(Dataset excerpts)
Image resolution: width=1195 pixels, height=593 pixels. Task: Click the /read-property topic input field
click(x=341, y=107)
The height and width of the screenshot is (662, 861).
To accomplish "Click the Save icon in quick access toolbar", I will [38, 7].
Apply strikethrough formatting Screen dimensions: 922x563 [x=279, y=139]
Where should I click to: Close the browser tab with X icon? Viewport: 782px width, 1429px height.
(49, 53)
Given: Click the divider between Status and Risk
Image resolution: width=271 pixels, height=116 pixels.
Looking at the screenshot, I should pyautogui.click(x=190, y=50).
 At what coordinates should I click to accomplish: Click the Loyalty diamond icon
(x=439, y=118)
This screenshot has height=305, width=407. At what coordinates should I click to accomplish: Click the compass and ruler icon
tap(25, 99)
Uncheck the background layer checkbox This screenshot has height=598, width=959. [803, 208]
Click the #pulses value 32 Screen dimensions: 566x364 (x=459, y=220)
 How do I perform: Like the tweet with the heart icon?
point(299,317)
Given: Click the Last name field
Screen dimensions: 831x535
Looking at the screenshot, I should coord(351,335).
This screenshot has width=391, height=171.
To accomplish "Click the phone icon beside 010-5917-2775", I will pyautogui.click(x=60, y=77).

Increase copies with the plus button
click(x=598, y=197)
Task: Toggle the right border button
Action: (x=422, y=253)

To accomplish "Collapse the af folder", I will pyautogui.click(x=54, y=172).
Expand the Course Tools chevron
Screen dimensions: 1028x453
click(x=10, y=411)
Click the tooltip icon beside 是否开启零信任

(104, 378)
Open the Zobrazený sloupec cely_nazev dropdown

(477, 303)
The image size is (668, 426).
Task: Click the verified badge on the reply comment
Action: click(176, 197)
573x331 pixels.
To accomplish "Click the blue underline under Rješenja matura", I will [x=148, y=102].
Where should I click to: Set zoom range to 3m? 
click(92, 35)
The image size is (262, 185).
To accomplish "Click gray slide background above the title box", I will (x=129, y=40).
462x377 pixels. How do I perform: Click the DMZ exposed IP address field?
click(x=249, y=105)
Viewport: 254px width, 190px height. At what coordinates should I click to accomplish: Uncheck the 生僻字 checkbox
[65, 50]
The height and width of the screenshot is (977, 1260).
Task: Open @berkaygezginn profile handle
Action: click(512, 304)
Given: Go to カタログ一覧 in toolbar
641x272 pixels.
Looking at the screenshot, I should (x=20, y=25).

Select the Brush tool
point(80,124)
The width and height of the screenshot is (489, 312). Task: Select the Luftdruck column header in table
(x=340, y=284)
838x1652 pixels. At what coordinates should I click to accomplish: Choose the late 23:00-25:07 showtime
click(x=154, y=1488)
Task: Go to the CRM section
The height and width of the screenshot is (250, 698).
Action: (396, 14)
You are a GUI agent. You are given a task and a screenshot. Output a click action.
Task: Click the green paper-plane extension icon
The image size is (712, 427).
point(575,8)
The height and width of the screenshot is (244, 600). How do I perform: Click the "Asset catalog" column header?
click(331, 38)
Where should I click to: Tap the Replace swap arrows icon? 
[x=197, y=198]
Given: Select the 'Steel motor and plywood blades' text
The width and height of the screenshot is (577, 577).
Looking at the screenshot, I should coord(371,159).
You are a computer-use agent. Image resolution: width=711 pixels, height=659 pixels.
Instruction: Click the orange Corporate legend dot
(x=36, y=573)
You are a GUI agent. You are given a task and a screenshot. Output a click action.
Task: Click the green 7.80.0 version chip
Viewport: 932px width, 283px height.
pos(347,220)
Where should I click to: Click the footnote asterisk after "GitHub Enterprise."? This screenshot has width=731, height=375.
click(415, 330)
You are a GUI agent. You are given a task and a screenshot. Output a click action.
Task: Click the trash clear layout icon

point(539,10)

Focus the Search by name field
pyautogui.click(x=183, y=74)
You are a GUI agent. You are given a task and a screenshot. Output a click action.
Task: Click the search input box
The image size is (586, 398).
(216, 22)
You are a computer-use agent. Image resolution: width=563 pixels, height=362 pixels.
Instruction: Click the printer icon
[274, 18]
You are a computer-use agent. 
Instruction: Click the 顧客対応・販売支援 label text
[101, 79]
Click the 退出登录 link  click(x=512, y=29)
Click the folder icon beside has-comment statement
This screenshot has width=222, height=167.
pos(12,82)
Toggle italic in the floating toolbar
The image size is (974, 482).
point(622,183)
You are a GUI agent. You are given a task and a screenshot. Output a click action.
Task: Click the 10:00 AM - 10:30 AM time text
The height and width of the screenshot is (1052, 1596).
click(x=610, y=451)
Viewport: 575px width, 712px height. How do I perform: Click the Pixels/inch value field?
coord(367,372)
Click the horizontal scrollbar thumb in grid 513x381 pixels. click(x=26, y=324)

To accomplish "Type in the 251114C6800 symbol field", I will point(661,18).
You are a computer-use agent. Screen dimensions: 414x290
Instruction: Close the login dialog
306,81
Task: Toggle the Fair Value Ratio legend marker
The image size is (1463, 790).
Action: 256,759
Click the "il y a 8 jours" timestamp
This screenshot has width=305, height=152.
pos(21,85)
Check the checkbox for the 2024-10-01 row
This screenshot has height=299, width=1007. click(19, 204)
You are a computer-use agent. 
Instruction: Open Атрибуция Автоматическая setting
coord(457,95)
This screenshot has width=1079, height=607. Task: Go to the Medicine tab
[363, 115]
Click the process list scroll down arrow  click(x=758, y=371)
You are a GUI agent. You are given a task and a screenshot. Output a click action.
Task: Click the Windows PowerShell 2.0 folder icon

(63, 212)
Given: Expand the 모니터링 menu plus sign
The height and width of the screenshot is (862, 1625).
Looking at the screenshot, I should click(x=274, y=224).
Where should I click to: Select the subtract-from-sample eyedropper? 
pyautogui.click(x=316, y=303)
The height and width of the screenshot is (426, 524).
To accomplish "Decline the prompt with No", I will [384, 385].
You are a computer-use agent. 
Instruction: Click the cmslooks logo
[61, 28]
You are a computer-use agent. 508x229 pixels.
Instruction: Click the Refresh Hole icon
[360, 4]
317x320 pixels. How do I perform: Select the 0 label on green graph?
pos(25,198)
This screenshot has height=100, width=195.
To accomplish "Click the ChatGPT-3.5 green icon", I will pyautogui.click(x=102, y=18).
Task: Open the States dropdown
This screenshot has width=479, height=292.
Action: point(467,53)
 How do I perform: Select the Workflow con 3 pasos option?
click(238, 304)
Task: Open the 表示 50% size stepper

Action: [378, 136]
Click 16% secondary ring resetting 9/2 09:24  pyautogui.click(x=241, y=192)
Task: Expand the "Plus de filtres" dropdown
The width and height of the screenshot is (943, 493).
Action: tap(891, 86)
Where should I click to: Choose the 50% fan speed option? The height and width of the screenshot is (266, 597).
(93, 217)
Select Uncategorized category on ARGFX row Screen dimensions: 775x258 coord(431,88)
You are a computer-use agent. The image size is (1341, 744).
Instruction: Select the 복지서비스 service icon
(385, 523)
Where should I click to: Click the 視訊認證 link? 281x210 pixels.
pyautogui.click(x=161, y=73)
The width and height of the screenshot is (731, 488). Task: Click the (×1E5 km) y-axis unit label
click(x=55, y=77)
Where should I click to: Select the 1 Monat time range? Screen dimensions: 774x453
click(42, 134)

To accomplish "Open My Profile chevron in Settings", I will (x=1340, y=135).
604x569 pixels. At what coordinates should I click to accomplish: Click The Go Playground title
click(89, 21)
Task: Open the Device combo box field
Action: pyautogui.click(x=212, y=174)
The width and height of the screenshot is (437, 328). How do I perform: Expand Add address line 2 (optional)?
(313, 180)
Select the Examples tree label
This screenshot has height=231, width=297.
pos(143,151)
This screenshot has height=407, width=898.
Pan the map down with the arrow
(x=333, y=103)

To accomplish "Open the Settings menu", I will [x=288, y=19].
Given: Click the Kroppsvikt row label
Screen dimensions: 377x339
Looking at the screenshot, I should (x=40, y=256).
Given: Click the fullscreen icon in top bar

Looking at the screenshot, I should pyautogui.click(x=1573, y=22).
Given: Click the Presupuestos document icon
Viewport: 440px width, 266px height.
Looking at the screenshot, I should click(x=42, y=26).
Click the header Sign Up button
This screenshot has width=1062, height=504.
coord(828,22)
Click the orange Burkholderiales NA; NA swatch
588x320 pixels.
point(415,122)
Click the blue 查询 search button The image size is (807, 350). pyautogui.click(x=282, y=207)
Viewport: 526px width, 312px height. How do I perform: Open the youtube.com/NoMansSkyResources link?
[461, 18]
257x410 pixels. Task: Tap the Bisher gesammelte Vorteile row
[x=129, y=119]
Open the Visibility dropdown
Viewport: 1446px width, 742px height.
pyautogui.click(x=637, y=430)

- _The task_:
Set down, from the entries above, exactly the lines from the one with "Where should I click to: Click the 視訊認證" up to and including the one with "Given: Click the Presupuestos document icon", and no other lines.

- _Result of the task_:
Where should I click to: Click the 視訊認證 link? 281x210 pixels.
pyautogui.click(x=161, y=73)
The width and height of the screenshot is (731, 488). Task: Click the (×1E5 km) y-axis unit label
click(x=55, y=77)
Where should I click to: Select the 1 Monat time range? Screen dimensions: 774x453
click(42, 134)

To accomplish "Open My Profile chevron in Settings", I will (x=1340, y=135).
604x569 pixels. At what coordinates should I click to accomplish: Click The Go Playground title
click(89, 21)
Task: Open the Device combo box field
Action: pyautogui.click(x=212, y=174)
The width and height of the screenshot is (437, 328). How do I perform: Expand Add address line 2 (optional)?
(313, 180)
Select the Examples tree label
This screenshot has height=231, width=297.
pos(143,151)
This screenshot has height=407, width=898.
Pan the map down with the arrow
(x=333, y=103)

To accomplish "Open the Settings menu", I will [x=288, y=19].
Given: Click the Kroppsvikt row label
Screen dimensions: 377x339
Looking at the screenshot, I should (x=40, y=256).
Given: Click the fullscreen icon in top bar

Looking at the screenshot, I should pyautogui.click(x=1573, y=22).
Given: Click the Presupuestos document icon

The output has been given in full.